During the period 1880 to 1920 the number of women bookbinders in Britain increased dramatically. Women Bookbinders 1880-1920 is an introduction to the role and work of women craft binders during the period, including Sarah Prideaux, Katharine Adams, Sybil Pye and the Guild of Women Binders. All significant figures are included, and the text is supported with appendices illustrating the tools used by Prideaux, Adams and Pye, and a list of women in charge of bookbinding shops in Britain before 1900. A list of women binders in America is also included.

Tidcombe employs three approaches to her subject. A historical review traces women’s binding activity from the earliest documented binder, in Edward II’s reign, to the trade unionism of the early 20th century. This is followed by chapters on the materials and techniques used by women binders, including sections on embroidered cloth, painted vellum, modelled leather and poker-work bindings. Finally, she narrates the individual histories of her subjects: Prideaux, Adams, Pye and their pupils in Britain and abroad; Frank Karslake and the members of the Guild of Women Binders; and the other women pupils of Cobden-Sanderson, Cockerell, and Zaehnsdorf.
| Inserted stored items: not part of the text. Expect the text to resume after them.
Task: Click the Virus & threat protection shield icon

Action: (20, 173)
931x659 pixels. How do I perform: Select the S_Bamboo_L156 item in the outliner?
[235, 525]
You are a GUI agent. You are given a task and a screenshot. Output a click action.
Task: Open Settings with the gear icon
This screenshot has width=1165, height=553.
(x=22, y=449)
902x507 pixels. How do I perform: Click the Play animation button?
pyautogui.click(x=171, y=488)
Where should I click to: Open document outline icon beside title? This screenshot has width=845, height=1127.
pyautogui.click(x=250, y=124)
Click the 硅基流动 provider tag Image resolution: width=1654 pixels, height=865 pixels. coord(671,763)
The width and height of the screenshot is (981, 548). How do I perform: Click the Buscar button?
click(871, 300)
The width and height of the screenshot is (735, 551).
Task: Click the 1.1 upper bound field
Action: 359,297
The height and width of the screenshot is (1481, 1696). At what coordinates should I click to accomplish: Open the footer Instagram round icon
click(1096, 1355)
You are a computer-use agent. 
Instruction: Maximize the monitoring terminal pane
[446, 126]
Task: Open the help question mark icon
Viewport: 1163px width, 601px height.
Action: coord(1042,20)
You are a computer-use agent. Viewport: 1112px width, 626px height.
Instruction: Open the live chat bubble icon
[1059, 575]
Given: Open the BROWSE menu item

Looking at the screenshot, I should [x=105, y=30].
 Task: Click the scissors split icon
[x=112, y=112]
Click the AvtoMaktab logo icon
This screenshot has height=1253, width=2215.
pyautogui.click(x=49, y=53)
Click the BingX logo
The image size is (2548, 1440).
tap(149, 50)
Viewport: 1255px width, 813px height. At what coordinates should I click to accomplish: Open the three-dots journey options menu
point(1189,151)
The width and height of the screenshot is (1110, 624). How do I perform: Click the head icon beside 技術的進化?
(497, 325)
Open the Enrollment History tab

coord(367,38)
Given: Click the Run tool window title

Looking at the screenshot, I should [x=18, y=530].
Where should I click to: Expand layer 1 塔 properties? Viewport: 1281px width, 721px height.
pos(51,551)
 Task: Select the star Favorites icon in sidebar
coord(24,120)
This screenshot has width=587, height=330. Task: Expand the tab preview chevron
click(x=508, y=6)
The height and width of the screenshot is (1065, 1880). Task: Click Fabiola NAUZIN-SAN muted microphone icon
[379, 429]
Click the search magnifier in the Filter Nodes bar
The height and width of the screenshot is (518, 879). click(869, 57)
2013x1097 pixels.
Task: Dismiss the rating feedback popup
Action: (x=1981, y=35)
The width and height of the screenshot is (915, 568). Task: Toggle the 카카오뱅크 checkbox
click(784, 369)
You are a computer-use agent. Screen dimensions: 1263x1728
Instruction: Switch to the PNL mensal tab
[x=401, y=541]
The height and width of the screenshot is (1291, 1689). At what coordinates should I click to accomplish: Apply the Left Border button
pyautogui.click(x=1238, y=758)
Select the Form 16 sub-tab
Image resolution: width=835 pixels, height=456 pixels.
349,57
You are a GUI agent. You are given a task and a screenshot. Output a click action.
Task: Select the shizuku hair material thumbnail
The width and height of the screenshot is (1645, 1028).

If you are interested in studying bookbinding and the book trade in the late 19th-and early 20th-centuries, this book gives an excellent overview of the role of women  book trade during that period. It is also superbly illustrated throughout – with 32 color plates and over 100 black-and-white photographs.

This can be found in Special Collections in the Glenn Bartle Library. We are located on the second floor, just off of the North Reading Room.